After Italy, it’s the turn of France. The humanitarian corridors project adopted in Italy, which enabled 700 Syrians refugees to arrive in Europe in full security, has now reached Paris. A Memorandum of Understanding signed on Tuesday, March 14, at the Elisée, in the presence of President François Hollande, provides for the arrival of 500 Syrian and Iraqi refugees presently in Lebanon over a period of one and half years, “giving priority to the most vulnerable.” The Memorandum was signed by five promoting organizations: the St Egidio Community, the Protestant Federation of France, the French Bishops’ Conference, Entraide Protestante and Secours Catholique. The French State was represented by the Minister of Interior Bruno Le Roux, and by Foreign Minister, Jean-Marc Ayrault. The bishop of Saint-Denis, Monsignor Pascal Delannoy, signed the memorandum on behalf of the French Bishops’ Conference. “Both parties – he explained – pledge to facilitate the arrival in France of people currently sheltered in Lebanon.”
Refugees from Syria and Iraq currently living in Lebanon will benefit from an entry visa to France, where they will arrive with normal means of transport, namely with plane flights. This will prevent people from falling into the net of the illegal trafficking of human beings, undertaking journeys that unfortunately in many cases end with tragedies. Only in the year 2016 100 thousand have died in the Mediterranean Sea. Hence the agreement will provide for facilitating the arrival of refugees to France, ensuring the safety of their journey and, once arrived, offering welcome and support to their integration into society. In fact, once they reach France the signatories of the Memorandum will accompany the migrants. They will be offered housing facilities, French language courses and the schooling of children.
What is the motivation?
The project is the result of the yearning, or rather of the authentic will, to welcome people living in conditions of serious danger. In fact, the agreement provides for giving priority to the most vulnerable living in refugee camps: single women with children, old people, people with disabilities or diseases. We want to show that migrants can be welcomed ensuring good conditions, hence preventing all forms of fear, rejection and diffidence.
Someone could criticize the initiative, arguing that humanitarian corridors encourage the arrival of new migrants to Europe. What is your answer? I think that the best answer is to show, through the humanitarian corridor project, that reception is possible, and that it represents a threat to no one. Those arriving will soon have the opportunity of meeting the local population they will become a part of. Mutual encounter and understanding are extremely important. Isolation creates diffidence and fear. But when people meet, when we listen to their suffering, in many cases the immense suffering they went through, only then does it become natural to feel the yearning and the sincere intention to welcome them and offer them the opportunity of a better life and the prospect of a better future.

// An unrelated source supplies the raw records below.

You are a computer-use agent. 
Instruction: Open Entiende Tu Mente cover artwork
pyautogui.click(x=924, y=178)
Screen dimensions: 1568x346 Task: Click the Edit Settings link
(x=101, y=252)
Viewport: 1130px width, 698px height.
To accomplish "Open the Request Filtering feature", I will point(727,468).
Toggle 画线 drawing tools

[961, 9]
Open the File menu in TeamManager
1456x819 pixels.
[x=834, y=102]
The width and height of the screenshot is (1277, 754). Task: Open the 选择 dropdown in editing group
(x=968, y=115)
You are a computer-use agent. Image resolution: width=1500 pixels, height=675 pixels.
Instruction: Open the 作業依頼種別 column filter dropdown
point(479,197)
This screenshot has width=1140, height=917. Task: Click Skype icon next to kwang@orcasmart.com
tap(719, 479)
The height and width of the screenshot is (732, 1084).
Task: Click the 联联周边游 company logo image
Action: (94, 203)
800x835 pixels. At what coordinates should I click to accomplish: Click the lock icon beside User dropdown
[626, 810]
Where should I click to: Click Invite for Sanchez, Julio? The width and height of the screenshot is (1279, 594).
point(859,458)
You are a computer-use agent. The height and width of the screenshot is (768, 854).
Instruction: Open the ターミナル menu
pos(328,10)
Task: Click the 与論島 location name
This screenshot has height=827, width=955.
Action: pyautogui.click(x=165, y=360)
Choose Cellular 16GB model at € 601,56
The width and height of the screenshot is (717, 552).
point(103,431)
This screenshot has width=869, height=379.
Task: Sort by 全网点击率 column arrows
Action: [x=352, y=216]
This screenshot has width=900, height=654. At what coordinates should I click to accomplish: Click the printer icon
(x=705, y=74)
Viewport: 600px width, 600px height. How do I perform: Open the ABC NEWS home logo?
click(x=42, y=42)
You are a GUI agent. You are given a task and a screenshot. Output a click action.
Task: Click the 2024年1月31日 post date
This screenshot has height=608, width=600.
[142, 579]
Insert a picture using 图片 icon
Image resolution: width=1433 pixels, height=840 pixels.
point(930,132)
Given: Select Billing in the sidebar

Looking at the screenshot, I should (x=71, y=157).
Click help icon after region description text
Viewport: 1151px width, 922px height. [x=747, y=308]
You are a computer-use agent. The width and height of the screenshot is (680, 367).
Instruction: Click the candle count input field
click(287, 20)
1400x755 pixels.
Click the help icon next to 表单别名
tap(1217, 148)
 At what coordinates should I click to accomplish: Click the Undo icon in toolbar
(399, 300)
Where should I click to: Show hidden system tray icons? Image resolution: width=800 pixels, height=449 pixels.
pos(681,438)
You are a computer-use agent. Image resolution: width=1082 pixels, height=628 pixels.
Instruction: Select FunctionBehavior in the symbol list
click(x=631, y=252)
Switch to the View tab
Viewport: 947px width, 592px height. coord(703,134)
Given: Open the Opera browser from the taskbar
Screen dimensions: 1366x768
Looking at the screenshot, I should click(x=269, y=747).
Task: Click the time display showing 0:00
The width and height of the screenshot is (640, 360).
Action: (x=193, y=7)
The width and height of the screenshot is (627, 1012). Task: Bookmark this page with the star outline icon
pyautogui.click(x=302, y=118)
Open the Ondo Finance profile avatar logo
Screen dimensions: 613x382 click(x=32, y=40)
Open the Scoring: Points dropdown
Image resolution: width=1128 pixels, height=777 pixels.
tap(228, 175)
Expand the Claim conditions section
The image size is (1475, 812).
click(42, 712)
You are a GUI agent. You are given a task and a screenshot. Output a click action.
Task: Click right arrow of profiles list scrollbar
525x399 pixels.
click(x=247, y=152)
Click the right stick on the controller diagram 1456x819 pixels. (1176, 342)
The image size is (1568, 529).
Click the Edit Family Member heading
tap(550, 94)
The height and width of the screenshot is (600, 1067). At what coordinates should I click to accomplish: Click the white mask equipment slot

The agreement was signed at a particularly delicate moment in France’s political life, ahead of an election campaign where populist movements are gaining increasing support. This is true for France and for the rest of Europe. Hence the project swims against the tide. You have been brave!
I don’t think that someone will criticize the initiative. The theme of migrants often risks falling into the trap of generalizations, whereby migrants are rejected for no reason at all. But let’s examine the project in detail: the memorandum signed at the Elisée envisages the arrival of 500 people, selected in Lebanon according to their vulnerability. After having arrived to France these people will follow a dedicated integration process. Some could say it’s a small number compared to the immense tragedy of the war. It’s true. Yet thanks to the project 500 people will have the opportunity of building a future for themselves. Moreover, we shouldn’t forget that in the next year and a half the outcomes of the project will be evaluated, with the possibility of repeating it and increasing the number of recipients.
To what extent did the experience made in Italy play a role? Indeed, we have followed the initiative of humanitarian corridors in Italy and we have seen its fruits. This made us understand that the project could be successful. France is the second European Country to adopt this instrument, embarking on this new road. Other countries have shown an interest in the project, such as Germany and Belgium.
What message are the Churches transmitting to Europe through this project? They remind Europe of its humanistic dimension: namely that Europe exists because it has at heart the good of mankind and the defence of human rights, whereby the right to lead a dignified life is fundamental.